Task to carry out: Scan the entries for lines with the word "size", then copy those lines.

Records provided:
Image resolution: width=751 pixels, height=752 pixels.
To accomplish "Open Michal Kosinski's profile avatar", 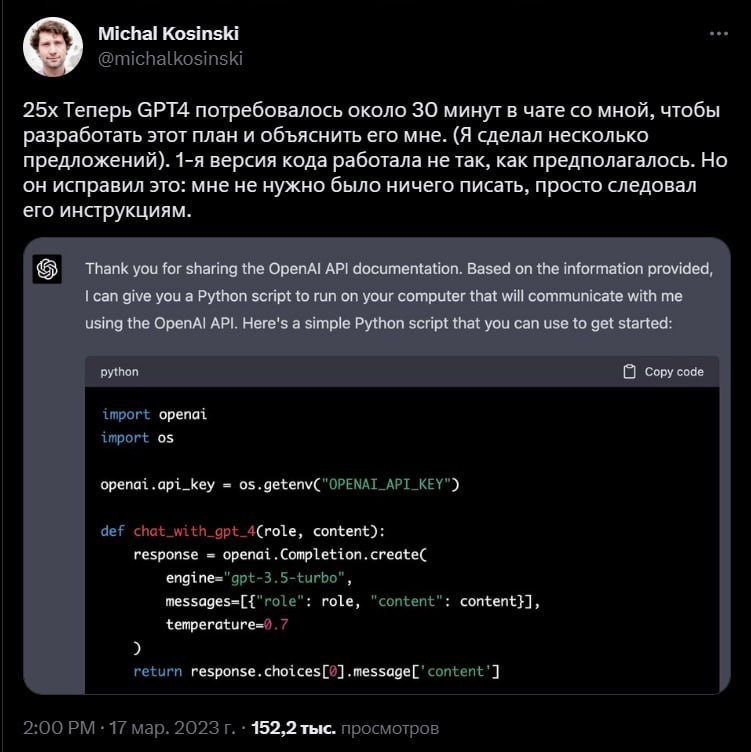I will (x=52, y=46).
...
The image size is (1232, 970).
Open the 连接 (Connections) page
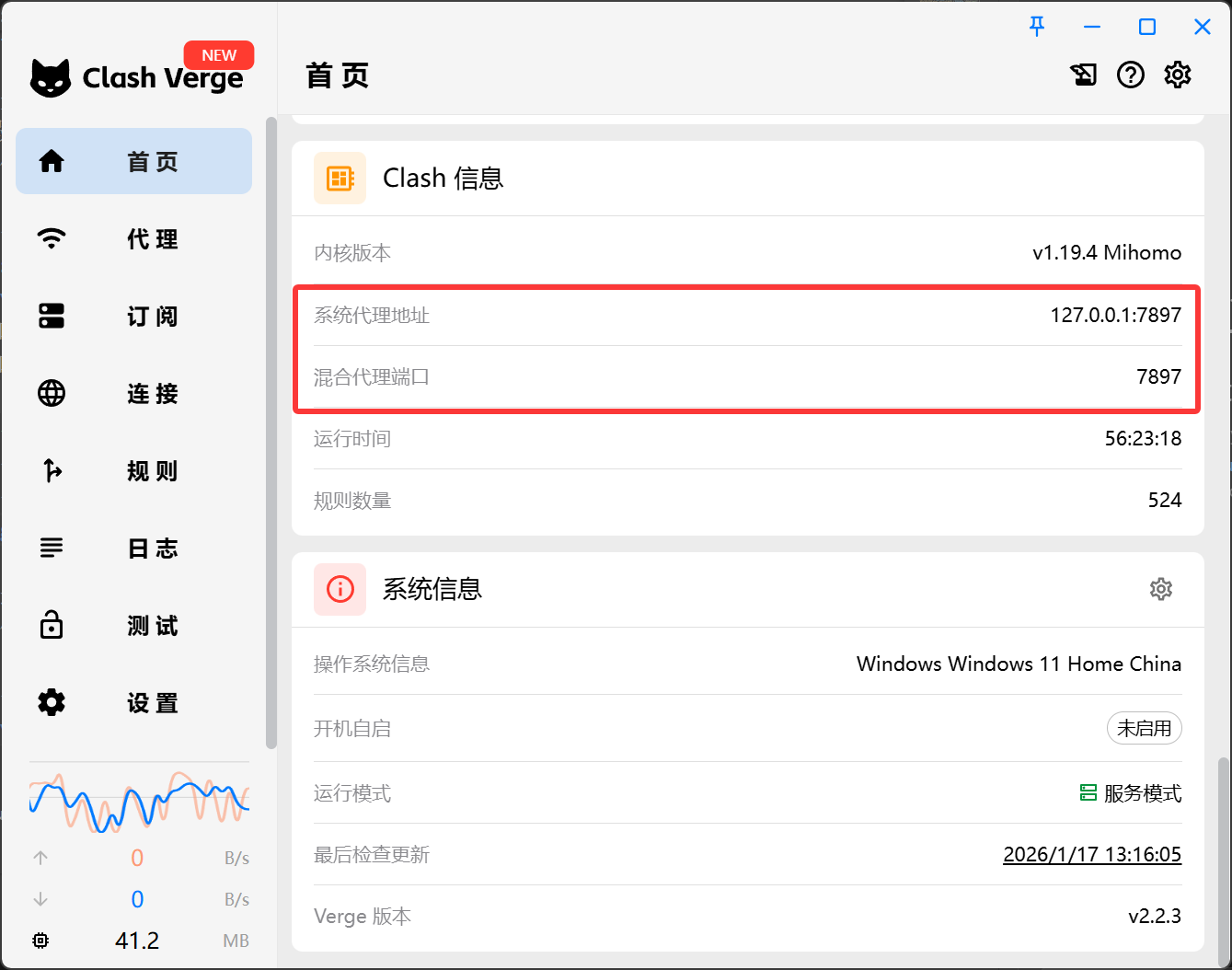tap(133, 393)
* * *
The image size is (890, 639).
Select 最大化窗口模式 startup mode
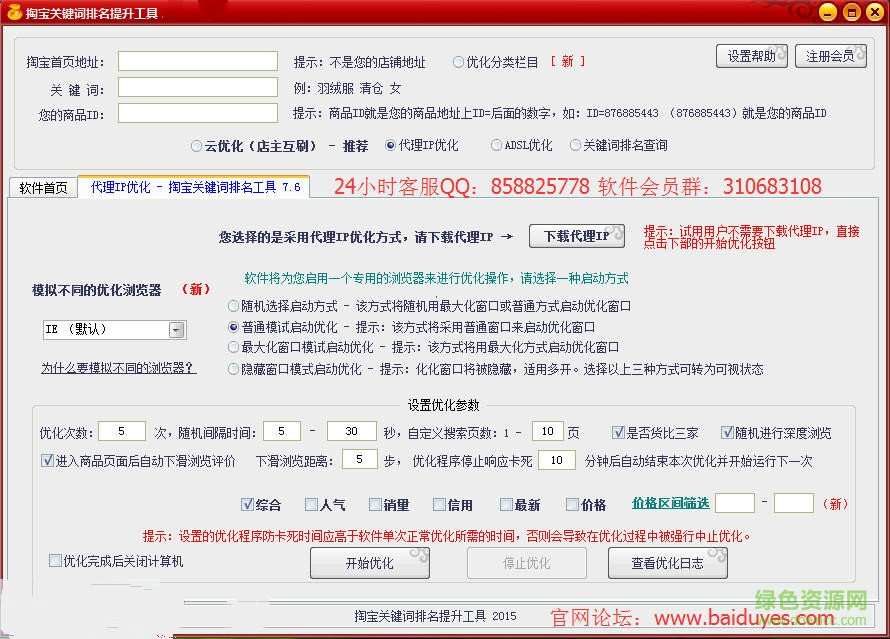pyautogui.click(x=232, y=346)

Response for this exercise:
The image size is (1232, 970).
The image size is (890, 639).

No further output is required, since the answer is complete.